Coronavirus restrictions relaxed further to support tourism and leisure sectors in Wales
Hairdressers, barbers and most indoor tourist attractions will reopen on Monday, First Minister Mark Drakeford announced today (Friday 10 July) as he set out further measures to lift Wales’ coronavirus restrictions.
Following the latest 21-day review of the coronavirus regulations, the First Minister has set out a phased timetable to ease restrictions for large parts of Wales’ visitor, hospitality, and leisure and tourism sectors.
He is asking the beauty sector and other close-contact services, including tattooists and nail salons, to begin preparing to reopen from 27 July, if the conditions allow.
Although cases of coronavirus are declining in Wales, the disease has not gone away and everyone has a responsibility to maintain social distancing, good hand hygiene and to respect the places and communities they visit.
First Minister Mark Drakeford said:
Together we are making good progress to tackle the spread of this virus. It is thanks to the efforts we have made together that we are able to lift the restrictions and re-open more parts of our society and economy.
However, the threat from coronavirus has not gone away and only by all of us acting responsibly will we be able to keep Wales safe. This means maintaining social distancing, thinking carefully about where we go and why.
Immediate changes will come into effect tomorrow (Saturday 11 July) when self-contained holiday accommodation opens.
From Monday, (13 July) the following will be able to open, subject to following the guidance about coronavirus-safe ways to operate:
- Hairdressing salons and barbershops, including mobile hairdressers.
- Pubs, bars, restaurants and cafes outdoors.
- Outdoor cinemas.
- Indoor visitor attractions, but a small number of underground visitor attractions will remain closed for the time being because of the higher risks associated with these environments. The Welsh Government will continue to work with these attractions towards safe re-opening.

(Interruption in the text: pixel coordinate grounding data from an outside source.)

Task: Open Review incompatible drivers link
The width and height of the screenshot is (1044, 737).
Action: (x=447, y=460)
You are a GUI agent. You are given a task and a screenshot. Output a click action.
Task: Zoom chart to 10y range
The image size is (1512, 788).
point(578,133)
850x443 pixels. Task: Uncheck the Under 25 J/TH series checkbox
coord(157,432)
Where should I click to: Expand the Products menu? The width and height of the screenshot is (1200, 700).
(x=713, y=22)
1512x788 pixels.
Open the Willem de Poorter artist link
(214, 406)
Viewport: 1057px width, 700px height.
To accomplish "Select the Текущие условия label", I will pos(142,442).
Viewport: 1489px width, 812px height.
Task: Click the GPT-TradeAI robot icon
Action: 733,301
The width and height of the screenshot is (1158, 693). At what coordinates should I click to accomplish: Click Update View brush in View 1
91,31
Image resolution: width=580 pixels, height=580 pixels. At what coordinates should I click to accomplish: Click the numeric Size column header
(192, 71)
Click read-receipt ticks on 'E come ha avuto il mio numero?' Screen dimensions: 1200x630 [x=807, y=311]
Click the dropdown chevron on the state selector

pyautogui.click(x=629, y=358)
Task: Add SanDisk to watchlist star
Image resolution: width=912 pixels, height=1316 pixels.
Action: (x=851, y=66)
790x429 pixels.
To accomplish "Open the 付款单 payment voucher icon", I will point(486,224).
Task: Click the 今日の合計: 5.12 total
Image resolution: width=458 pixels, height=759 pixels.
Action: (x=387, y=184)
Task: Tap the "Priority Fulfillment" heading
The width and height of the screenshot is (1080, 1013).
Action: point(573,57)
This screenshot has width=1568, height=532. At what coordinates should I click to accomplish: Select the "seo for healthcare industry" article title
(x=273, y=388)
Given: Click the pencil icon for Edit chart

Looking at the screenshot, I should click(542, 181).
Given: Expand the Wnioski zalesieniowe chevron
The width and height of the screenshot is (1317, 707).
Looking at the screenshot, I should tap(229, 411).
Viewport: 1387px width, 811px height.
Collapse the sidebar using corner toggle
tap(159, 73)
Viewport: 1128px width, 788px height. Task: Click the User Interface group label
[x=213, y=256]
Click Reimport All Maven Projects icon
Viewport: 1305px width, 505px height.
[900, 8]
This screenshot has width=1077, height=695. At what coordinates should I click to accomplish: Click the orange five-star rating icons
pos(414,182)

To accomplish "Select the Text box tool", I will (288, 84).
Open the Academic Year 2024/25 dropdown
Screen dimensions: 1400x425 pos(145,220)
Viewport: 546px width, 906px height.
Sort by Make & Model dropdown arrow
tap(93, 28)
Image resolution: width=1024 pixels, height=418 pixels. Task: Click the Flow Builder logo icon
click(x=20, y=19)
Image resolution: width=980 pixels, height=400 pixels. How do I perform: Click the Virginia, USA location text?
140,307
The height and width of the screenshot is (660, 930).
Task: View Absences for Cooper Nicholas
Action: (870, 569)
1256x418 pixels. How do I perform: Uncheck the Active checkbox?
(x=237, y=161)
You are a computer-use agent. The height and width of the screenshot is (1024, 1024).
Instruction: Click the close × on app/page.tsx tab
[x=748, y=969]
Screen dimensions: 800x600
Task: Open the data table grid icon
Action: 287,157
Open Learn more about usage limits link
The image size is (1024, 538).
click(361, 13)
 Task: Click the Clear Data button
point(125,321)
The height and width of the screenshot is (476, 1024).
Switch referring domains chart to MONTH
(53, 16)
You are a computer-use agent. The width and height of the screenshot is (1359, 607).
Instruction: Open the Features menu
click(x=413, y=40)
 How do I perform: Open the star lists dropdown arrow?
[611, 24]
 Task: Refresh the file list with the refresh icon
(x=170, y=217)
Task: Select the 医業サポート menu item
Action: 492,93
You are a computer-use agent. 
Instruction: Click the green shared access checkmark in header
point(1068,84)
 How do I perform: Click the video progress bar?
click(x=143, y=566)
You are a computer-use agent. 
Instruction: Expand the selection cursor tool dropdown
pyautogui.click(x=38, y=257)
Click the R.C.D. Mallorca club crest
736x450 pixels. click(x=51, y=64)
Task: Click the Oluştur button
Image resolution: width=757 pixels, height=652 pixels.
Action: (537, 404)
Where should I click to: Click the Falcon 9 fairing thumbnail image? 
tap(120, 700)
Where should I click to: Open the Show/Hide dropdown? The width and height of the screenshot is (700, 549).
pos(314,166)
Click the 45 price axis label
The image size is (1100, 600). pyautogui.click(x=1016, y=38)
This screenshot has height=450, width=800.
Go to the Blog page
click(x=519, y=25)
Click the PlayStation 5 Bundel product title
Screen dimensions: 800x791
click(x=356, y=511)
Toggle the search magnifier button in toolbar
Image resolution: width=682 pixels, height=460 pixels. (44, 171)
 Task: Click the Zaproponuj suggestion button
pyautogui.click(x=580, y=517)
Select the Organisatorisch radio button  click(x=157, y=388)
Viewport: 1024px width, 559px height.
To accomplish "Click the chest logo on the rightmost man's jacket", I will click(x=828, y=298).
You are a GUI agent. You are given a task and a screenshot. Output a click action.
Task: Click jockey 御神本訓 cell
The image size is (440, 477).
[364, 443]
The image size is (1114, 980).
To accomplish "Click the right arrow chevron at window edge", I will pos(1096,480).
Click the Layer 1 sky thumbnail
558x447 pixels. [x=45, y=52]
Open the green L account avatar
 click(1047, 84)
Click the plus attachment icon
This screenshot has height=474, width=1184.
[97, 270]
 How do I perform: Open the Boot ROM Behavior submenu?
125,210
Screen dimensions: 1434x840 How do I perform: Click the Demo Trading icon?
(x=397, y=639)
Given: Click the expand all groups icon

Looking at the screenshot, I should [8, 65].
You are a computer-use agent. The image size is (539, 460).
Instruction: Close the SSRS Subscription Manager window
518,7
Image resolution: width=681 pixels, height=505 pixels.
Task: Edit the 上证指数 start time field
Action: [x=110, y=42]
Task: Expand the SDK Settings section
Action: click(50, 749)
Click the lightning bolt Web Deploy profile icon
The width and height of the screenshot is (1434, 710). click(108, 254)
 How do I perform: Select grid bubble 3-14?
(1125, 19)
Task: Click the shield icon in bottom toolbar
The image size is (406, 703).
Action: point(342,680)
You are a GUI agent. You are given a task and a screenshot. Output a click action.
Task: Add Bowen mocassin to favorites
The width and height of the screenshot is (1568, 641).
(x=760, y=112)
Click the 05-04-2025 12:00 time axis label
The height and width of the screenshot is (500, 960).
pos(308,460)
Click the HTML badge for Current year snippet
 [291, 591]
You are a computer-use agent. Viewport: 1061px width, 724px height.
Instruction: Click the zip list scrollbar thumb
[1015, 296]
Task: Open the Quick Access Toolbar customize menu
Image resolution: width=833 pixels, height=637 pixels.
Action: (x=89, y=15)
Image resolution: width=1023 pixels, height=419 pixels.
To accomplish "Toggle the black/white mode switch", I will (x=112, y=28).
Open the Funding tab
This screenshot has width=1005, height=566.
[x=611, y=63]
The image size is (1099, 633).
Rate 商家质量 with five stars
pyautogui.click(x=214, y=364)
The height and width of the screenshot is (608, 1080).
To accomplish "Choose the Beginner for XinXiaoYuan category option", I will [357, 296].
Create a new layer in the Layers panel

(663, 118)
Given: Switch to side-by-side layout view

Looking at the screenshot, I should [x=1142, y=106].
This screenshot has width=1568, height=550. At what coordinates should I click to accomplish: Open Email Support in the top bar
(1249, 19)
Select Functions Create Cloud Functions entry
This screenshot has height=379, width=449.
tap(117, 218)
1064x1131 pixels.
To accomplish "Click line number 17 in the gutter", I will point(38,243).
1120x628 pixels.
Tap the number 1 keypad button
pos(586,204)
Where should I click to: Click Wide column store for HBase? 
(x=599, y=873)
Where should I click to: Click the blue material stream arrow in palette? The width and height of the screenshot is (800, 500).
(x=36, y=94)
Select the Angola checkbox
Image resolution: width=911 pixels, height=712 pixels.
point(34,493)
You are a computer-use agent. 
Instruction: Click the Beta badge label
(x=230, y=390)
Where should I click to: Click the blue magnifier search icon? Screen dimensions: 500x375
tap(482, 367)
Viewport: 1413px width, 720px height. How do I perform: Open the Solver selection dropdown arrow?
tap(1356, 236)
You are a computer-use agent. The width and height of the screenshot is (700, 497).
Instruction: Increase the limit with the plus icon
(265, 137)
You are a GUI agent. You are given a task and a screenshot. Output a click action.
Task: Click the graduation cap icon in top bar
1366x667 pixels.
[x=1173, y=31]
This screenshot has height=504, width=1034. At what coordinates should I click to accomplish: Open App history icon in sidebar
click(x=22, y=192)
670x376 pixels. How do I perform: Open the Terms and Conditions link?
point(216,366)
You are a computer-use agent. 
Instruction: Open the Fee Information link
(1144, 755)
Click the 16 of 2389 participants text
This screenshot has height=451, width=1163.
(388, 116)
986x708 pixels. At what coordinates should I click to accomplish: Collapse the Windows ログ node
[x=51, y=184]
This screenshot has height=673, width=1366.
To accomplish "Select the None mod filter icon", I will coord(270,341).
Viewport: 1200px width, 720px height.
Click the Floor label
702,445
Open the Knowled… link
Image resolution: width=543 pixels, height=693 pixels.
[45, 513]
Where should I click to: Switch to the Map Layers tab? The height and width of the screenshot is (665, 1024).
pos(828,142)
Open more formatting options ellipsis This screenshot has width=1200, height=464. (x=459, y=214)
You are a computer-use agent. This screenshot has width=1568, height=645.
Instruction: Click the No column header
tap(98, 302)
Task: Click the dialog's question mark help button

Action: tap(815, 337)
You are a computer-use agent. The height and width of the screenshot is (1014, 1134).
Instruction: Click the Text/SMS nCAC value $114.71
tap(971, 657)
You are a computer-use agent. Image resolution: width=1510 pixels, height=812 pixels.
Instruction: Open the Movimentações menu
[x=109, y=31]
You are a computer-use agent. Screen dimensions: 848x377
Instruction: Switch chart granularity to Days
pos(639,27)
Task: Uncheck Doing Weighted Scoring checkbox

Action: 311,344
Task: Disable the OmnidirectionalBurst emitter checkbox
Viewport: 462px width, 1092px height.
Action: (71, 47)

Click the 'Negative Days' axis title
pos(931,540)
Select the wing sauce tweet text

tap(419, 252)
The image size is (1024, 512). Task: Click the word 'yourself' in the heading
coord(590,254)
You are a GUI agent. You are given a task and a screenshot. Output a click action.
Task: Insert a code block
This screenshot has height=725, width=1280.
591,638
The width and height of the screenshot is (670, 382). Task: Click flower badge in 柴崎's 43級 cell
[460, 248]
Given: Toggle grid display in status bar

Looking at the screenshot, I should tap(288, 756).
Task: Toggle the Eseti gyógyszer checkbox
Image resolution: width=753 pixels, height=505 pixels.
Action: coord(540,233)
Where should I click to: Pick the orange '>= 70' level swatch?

- Places of worship. Faith leaders can begin to gradually resume services when they are ready to do so safely.
The Welsh Government is also making changes to the regulations to allow larger gatherings of up to 30 people outdoors only where these are organised and supervised by a responsible person for sports and other leisure activities and classes.
This will allow sports and leisure activities, such as fitness and dance classes to take place outdoors, as well as collective worship.
From July 20, playgrounds, community centres and outdoor gyms will be able to reopen gradually over the following weeks as and when safety checks and mitigations are put in place. Re-opening community centres will help local authorities provide summer holiday play schemes and childcare.
The First Minister is today calling on other businesses and sectors to prepare for re-opening from 27 July:
- Close contact services, including nail and beauty salons and businesses providing tanning services, massages, body piercings, tattooing, electrolysis or acupuncture.
- Indoor cinemas, museums, galleries and archive services.
- Tourist accommodation with shared facilities, such as camping sites. Opening would be from 25 July.
- Reopening the housing market fully.
A final decision about reopening these sectors will depend on conditions and feedback from the initial opening of the tourism industry, indoor attractions and hairdressing sector.
First Minister Mark Drakeford said:
We have used our headroom to continue re-opening our economy and society in Wales. We have also used part of our headroom to enable the Welsh NHS to provide more essential care and treatment for people – services, which were suspended in March to allow the health service to prepare for coronavirus.
Our ability to carry on lifting the restrictions rests on everyone in Wales - we need everyone’s help to continue following the rule to keep levels of coronavirus at an absolute minimum.
The Welsh Government will also make changes to the physical distancing regulations to reflect some of the challenges faced by the hospitality, beauty industry and other sectors where a 2m distance cannot be reasonably maintained at all times."
The law in Wales will continue to make the 2m distance the default position, because this remains the safest way to protect people’s health. But when 2m cannot reasonably be maintained, the regulations will require businesses to put in place a set of additional measures to minimise the risk of the virus spreading, including taking reasonable steps to minimise close face-to-face contact and maintain hygiene.
The next formal review of the regulations is due by 30 July. Detailed discussions about how indoor hospitality can operate in a coronavirus-safe way are ongoing. Options for reopening will be considered from 3 August, if conditions allow.
The Welsh Government is also discussing with local authorities and other operators how gyms, leisure centres, fitness studios and swimming pools can introduce measures to safely open. Further work is being undertaken about the risk of coronavirus in swimming pools.